From: NeilBrown <neilb-IBi9RG/b67k@public.gmane.org>
To: Joshua Watt <jpewhacker-Re5JQEeQqe8AvxtiuMwx3w@public.gmane.org>,
Jeff Layton <jlayton-H+wXaHxf7aLQT0dZR+AlfA@public.gmane.org>,
Trond Myklebust
<trond.myklebust-7I+n7zu2hftEKMMhf/gKZA@public.gmane.org>,
"J . Bruce Fields"
<bfields-uC3wQj2KruNg9hUCZPvPmw@public.gmane.org>
Cc: linux-nfs-u79uwXL29TY76Z2rM5mHXA@public.gmane.org,
Al Viro <viro-RmSDqhL/yNMiFSDQTTA3OLVCufUGDwFn@public.gmane.org>,
David Howells <dhowells-H+wXaHxf7aLQT0dZR+AlfA@public.gmane.org>,
linux-api-u79uwXL29TY76Z2rM5mHXA@public.gmane.org
Subject: Re: [RFC v4 0/9] NFS Force Unmounting
Date: Fri, 15 Dec 2017 08:52:39 +1100 [thread overview]
Message-ID: <876099nfiw.fsf@notabene.neil.brown.name> (raw)
In-Reply-To: <1513275773.3888.20.camel-Re5JQEeQqe8AvxtiuMwx3w@public.gmane.org>
[-- Attachment #1: Type: text/plain, Size: 5786 bytes --]
On Thu, Dec 14 2017, Joshua Watt wrote:
> On Fri, 2017-12-08 at 13:10 +1100, NeilBrown wrote:
>> On Wed, Dec 06 2017, Jeff Layton wrote:
>>
>> > On Wed, 2017-12-06 at 10:34 +1100, NeilBrown wrote:
>> > >
>> > > The new semantic for MNT_DETACH|MNT_FORCE is interesting.
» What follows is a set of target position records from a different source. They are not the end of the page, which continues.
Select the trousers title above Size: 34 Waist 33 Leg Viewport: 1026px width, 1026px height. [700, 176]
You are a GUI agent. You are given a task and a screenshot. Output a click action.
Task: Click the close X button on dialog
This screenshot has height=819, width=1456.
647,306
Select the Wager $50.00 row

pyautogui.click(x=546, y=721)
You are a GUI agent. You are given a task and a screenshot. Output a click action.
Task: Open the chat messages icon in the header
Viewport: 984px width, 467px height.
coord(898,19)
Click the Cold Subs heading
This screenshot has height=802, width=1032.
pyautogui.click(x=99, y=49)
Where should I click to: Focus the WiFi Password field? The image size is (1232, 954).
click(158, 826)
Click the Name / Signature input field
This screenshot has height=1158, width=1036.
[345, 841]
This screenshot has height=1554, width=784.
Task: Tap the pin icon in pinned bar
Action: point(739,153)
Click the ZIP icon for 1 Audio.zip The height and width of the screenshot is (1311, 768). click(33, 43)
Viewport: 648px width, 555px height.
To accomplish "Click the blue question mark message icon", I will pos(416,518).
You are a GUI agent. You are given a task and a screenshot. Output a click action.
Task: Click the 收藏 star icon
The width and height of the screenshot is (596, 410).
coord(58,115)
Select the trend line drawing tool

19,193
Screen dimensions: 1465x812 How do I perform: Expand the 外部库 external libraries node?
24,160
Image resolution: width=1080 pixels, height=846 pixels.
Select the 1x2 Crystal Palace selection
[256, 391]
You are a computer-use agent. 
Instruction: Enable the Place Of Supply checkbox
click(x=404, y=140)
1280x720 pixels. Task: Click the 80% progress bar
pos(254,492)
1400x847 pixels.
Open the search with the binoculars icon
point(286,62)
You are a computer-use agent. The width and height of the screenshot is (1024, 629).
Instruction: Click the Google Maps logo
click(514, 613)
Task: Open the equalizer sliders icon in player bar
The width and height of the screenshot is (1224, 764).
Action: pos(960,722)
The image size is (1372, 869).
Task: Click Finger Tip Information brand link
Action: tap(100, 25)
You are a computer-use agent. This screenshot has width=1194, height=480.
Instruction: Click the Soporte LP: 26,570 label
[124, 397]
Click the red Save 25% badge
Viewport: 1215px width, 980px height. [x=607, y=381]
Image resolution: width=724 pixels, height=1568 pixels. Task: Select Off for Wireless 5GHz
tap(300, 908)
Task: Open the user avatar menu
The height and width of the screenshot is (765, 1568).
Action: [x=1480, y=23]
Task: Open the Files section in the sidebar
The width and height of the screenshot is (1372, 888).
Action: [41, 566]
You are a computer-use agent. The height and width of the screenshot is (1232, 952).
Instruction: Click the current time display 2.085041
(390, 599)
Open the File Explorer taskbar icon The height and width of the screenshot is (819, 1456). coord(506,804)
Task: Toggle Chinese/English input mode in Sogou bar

>> > > As it was never possible before (from /bin/umount), it should be
>> > > safe to
>> > > add a new meaning.
>> > > The meaning is effectively "detach the filesystem from the
>> > > namespace and
>> > > detach the transport from the filesystem", which sounds like it
>> > > is
>> > > useful.
>> > > It is worth highlighting this, and maybe even cc:ing
>> > > linux-api-u79uwXL29TY76Z2rM5mHXA@public.gmane.org ... done that.
>> > >
>> >
>> > I'm not thrilled with the new flag combo, personally. Given that
>> > we're
>> > introducing new behavior here, I think it wouldn't hurt to add a
>> > new
>> > UMOUNT_* flag for this (UMOUNT_NUKE_FROM_ORBIT?).
>>
>> Suppose we did... MNT_FORCE_PONIES. What would be the semantics of
>> this
>> flag? Once we had it, would anyone ever want to use MNT_FORCE again?
>>
>> MNT_FORCE is already fairly heavy handled. It abort an arbitrary
>> collections of RPC requests being sent for the given filesystem, no
>> matter where else that filesystem might be mounted.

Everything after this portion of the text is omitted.